Pipelines: Run KFP compiled yamls on argo natively

Created on 10 Mar 2020 · 15Comments · Source: kubeflow/pipelines

What steps did you take:

I would like to use KFP compiler in order to create argo pipelines but without other kubeflow services

What happened:

kfp.compiler.Compiler().compile(pipeline, __file__.replace(".py","") + '.yaml', pipeline_conf=conf)
Using the above command actually creates a valid argo yaml, but there are 2 problems when trying to deploy it onto argo standalone

an empty namespace may not be set during creation - A namespace should be added (default)
serviceAccountName pipeline-runner doesn't exist - It should be allowed to be editable

What did you expect to happen:

Environment:

How did you deploy Kubeflow Pipelines (KFP)?
Only installed via sdk

KFP version:

KFP SDK version: 0.2.5

Anything else you would like to add:

It's possible to solve it by extending the following:

workflow = {
      'apiVersion': 'argoproj.io/v1alpha1',
      'kind': 'Workflow',
      'metadata': {'generateName': pipeline_template_name + '-'},
      'spec': {
        'entrypoint': pipeline_template_name,
        'templates': templates,
        'arguments': {'parameters': input_params},
        'serviceAccountName': 'pipeline-runner'
      }
    }

Removing the hard-coded - 'serviceAccountName': 'pipeline-runner'
And allowing to add 'metadata'

/kind bug
/area sdk

aresdk kinfeature lifecyclstale statutriaged

Source

liorshk

👍1

Most helpful comment

While it's true that KFP uses Argo under the hood, this is an implementation detail that can change in future. We prefer to not expose Argo-specific features.
We also try to keep the compiled pipelines minimal and portable. Namespaces and service accounts are highly user-specific and can impede sharing.

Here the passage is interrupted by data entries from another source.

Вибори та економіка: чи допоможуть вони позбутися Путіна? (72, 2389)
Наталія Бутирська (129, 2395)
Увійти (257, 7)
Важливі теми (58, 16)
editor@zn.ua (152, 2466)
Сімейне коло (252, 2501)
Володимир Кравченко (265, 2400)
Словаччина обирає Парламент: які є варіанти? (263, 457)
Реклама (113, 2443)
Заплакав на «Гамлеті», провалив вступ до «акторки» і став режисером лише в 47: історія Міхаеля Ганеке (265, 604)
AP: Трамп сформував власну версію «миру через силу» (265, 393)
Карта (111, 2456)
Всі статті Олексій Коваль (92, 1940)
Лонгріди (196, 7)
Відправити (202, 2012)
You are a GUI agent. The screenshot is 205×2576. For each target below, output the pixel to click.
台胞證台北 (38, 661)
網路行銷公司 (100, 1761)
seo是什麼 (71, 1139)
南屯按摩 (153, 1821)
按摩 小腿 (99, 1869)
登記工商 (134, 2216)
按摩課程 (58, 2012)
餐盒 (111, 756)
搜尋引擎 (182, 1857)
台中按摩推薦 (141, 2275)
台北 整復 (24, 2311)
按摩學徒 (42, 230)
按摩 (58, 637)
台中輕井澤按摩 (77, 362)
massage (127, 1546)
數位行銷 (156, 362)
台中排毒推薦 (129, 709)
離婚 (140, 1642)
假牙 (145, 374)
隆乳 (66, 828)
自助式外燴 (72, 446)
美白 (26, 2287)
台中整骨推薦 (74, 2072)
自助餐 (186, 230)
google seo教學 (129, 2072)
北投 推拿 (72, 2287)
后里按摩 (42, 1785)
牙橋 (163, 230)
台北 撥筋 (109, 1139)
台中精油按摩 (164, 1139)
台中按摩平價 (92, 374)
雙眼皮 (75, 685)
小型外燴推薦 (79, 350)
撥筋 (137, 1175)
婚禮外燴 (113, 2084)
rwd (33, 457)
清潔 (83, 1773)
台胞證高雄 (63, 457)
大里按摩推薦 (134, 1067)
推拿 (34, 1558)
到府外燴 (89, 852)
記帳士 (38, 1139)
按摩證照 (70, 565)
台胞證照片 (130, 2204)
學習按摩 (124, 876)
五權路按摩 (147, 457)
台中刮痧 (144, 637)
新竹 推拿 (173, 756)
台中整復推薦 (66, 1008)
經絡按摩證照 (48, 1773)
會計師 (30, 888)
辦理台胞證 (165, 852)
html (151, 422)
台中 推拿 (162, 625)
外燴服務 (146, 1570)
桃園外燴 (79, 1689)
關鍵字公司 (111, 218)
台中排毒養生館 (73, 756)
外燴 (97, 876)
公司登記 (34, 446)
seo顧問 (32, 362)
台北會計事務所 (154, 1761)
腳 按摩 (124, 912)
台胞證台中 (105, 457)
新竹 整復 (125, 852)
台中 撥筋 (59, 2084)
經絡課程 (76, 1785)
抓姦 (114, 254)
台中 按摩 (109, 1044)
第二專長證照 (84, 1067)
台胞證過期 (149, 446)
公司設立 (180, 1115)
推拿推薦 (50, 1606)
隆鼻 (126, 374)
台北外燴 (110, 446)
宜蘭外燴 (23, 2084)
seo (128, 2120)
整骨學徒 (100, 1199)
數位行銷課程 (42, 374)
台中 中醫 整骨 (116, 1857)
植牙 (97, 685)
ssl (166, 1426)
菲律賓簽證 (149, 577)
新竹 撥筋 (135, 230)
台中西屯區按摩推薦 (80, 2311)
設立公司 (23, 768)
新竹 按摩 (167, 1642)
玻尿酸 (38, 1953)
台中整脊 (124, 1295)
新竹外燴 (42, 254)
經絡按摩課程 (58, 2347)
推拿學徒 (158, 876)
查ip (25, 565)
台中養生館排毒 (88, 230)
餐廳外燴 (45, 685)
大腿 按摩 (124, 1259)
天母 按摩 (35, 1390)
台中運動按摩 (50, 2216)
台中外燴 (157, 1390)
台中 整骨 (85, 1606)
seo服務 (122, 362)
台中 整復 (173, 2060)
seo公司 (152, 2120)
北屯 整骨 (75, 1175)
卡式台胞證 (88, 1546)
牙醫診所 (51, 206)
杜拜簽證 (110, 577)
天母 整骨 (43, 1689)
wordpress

You can achieve what you want by just doing something like this:

workflow_dict = kfp.compiler.Compiler().compile(pipeline, None, pipeline_conf=conf)
workflow_dict['metadata']['namespace'] = ...
workflow_dict['spec']['serviceAccountName'] = ...
yaml.save(workflow_dict, __file__.replace(".py","") + '.yaml')

Ark-kun on 11 Mar 2020

👍3

All 15 comments

You can achieve what you want by just doing something like this:

workflow_dict = kfp.compiler.Compiler().compile(pipeline, None, pipeline_conf=conf)
workflow_dict['metadata']['namespace'] = ...
workflow_dict['spec']['serviceAccountName'] = ...
yaml.save(workflow_dict, __file__.replace(".py","") + '.yaml')

Ark-kun on 11 Mar 2020

👍3

Do you have any plans of replacing argo with any other workflow engine?
If not, I think that KFP Pipelines SDK could be very useful for many other data processing tasks (not only related to training ML) and I think the current UI and management of those pipelines is too coupled with an experimentation platform.

liorshk on 11 Mar 2020

We don't have plan of replacing argo now, but ML related usages have always been the only focus for Kubeflow Pipelines.

We may also target general data processing tasks in the future, but that could be a long time later.

Bobgy on 18 Mar 2020

workflow_dict = kfp.compiler.Compiler().compile(pipeline, None, pipeline_conf=conf)

@Ark-kun will the above code snippet work? I am seeing workflow_dictis 'None'

here is my pipeline code

from kubernetes import client as k8s_client
import kfp.dsl as dsl
from kubernetes.client.models import V1EnvVar
import json


@dsl.pipeline(
    name="VolumeOp Basic",
    description="A Basic Example on VolumeOp Usage"
)
def VolumeOp_basic(volumename="test-pipeline"):

    # creating volume using dsl.VolumeOp
    vop=dsl.VolumeOp(name="creating pvc",resource_name=volumename,size="1Gi",modes=dsl.VOLUME_MODE_RWM,storage_class="glusterfs-storageclass" )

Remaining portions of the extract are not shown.